| Görevleriniz |
**A.** Aşağıdaki ayet metninde "akarû" kelimesine hangi karşılık verilmiştir?
**B.** Aşağıdaki ayet metnine göre (i), (ii) ve (iii) numaralı ifadelerin doğru olup olmadığını belirtin. Her birini evet veya hayır ile yanıtlayın ve metinden belirleyici sözleri aynen aktarın.
(i) Diyanet İşleri çevirisi "Nihayet" sözüyle başlamaktadır.
(ii) Kelime karşılıklarında "en nâkate" erkek deve olarak açıklanmıştır.
(iii) "teidu-nâ" kelimesine "bize vaadettiğin" karşılığı verilmiştir.
**C.** Araf Suresi 78. ayetle ilgili aşağıdaki metni kaldığı yerden sürdürün.

══ Verilen Metin ══

Araf Suresi 78
Fe akarûn nâkate ve atev an emri rabbihim ve kâlû yâ sâlihu`tinâ bimâ teidunâ in kunte minel murselîn(murselîne).
1. fe : sonra
2. akarû : kestiler
3. en nâkate : dişi deve
4. ve atev : ve haddi aştılar, isyan ettiler
5. an emri : emrinden, emrine
6. rabbi-him : Rab`lerinin
7. ve kâlû : ve dediler
8. yâ sâlihu a`ti-nâ : ey Salih bize getir
9. bi-mâ : şeyi
10. teidu-nâ : bize vaadettiğin (tehdit ettiğin, negatif vaadini)
11. in : eğer, şayet, ... ise
12. kunte min el murselîne : sen resullerden, gönderilenlerden oldun
İmam İskender Ali Mihr : Sonra (dişi) deveyi kestiler ve Rab`lerinin emrine isyan ettiler (haddi aştılar). Ve şöyle dediler: Ya Salih, şâyet sen gönderilen resûllerden isen bize vaadettiğin (tehdit ettiğin) şeyi getir.
Diyanet İşleri : Nihayet deveyi kestiler, Rablerinin emrine karşı geldiler ve Ey Salih! Sen eğer (dediğin gibi) peygamberlerden isen, haydi bizi tehdit ettiğin azabı getir dediler.

═══
══ Sağlanan Materyal ══

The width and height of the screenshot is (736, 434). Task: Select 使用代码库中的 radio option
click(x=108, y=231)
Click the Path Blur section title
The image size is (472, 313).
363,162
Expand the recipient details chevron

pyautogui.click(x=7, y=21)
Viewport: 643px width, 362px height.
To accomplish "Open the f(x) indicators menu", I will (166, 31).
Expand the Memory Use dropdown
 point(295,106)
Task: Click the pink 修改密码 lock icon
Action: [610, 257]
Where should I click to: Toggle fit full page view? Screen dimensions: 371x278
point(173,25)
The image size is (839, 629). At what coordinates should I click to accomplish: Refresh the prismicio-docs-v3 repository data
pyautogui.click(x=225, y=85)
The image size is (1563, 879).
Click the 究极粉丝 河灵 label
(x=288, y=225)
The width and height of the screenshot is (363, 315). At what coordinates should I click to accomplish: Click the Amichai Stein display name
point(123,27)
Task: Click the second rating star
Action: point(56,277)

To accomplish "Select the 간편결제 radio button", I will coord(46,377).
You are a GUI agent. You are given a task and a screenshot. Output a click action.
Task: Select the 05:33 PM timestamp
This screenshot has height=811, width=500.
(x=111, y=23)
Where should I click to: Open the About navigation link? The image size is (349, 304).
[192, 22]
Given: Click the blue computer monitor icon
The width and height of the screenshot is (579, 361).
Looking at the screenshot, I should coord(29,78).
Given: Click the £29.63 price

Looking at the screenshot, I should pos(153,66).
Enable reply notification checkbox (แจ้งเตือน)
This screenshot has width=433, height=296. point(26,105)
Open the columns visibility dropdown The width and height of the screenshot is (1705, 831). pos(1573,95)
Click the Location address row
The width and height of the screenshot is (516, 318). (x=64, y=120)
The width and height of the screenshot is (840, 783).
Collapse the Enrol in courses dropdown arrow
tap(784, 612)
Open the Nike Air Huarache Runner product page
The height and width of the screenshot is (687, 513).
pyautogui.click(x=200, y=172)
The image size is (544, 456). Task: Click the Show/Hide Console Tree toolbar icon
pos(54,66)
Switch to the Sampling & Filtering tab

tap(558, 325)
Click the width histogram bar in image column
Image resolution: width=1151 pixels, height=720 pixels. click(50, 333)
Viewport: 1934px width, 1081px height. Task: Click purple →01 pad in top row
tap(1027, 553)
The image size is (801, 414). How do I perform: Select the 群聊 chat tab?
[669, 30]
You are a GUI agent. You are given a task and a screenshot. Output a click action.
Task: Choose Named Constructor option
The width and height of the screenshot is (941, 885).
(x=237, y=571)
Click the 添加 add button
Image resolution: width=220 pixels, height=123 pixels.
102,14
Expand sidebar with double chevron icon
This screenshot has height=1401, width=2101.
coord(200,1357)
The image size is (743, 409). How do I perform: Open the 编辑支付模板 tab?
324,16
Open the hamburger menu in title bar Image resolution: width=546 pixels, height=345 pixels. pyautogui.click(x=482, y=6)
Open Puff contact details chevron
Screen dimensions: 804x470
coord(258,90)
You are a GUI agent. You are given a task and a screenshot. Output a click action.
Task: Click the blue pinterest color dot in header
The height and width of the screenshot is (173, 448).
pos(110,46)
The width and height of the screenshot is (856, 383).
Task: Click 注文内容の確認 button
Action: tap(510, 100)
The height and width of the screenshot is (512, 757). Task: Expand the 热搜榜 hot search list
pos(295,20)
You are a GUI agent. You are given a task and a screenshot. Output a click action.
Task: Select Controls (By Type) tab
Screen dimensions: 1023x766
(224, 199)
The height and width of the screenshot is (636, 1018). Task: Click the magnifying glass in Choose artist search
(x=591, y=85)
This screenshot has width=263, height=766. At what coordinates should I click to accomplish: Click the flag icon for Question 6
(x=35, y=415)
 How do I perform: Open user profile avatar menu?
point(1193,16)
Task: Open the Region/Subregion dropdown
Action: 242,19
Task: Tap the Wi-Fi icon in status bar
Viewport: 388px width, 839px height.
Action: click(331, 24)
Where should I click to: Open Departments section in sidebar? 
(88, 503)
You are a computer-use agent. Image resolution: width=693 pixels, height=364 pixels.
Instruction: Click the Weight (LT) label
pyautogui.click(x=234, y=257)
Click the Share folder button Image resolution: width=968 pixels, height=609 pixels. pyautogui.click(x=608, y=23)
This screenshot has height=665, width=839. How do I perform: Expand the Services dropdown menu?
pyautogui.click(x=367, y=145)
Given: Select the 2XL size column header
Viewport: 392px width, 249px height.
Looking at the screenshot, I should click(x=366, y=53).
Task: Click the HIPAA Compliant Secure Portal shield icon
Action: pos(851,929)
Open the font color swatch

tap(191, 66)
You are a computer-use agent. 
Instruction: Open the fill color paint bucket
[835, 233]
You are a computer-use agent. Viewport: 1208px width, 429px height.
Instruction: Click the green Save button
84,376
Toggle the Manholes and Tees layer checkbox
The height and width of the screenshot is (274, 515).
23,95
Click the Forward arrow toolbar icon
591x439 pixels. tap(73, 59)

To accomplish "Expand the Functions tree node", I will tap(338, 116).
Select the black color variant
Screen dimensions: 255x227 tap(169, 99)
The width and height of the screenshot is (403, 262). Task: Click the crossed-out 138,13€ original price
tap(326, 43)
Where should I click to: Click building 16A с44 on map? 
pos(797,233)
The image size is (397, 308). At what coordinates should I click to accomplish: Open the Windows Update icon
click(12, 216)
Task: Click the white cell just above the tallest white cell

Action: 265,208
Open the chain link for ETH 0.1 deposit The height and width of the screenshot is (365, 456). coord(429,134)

═══

| Soruların Yanıtları |
**A.** "Kestiler" karşılığı verilmiştir.

**B.**
(i) Evet: "Nihayet deveyi kestiler"
(ii) Hayır: "en nâkate : dişi deve"
(iii) Evet: "teidu-nâ : bize vaadettiğin (tehdit ettiğin, negatif vaadini)"

**C.**
Abdulbaki Gölpınarlı : Dişi deveyi, ayaklarını kesip öldürdüler ve Rablerinin emrinden çıktılar, isyan ettiler ve ey Sâlih dediler, peygamberlerdensen tehdîd ettiğin şeyi yap bize bakalım.
Adem Uğur : Derken o dişi deveyi ayaklarını keserek öldürdüler ve Rablerinin emrinden dışarı çıktılar da: Ey Salih! Eğer sen gerçekten peygamberlerdensen bizi tehdit ettiğin azabı bize getir, dediler.
Ahmed Hulusi : (Derken) dişi deveyi vahşice boğazladılar, Rablerinin emrine itaattan çıktılar ve: "Ey Sâlih. . . Eğer Rasûllerden isen, bizi tehdit ettiğin azabı getir" dediler.
Ahmet Tekin : Dişi deveyi, kılıçla bacaklarından biçerek öldürdüler. Rablerinin koyduğu planın, buyruğunun dışına çıktılar.
`Ey Sâlih, eğer, özgürce sorumluluklarını yerine getirmek üzere görevlendirilen hak peygamberlerdensen, bizi tehdit ettiğin o azâbı getir` dediler.
Ahmet Varol : Nihayet dişi deveyi boğazladılar, Rabblerinin emrinden dışarı çıktılar ve: `Ey Salih! Eğer gerçekten peygamber olarak gönderilenlerden isen bizi tehdit ettiğin azabı getir bakalım` dediler.
Ali Bulaç : Böylelikle dişi deveyi öldürdüler ve Rablerinin emrine karşı çıkıp (Salih`e de şöyle) dediler: "Ey Salih, eğer gerçekten gönderilenlerden (bir peygamber) isen, vaadettiğin şeyi getir, bakalım."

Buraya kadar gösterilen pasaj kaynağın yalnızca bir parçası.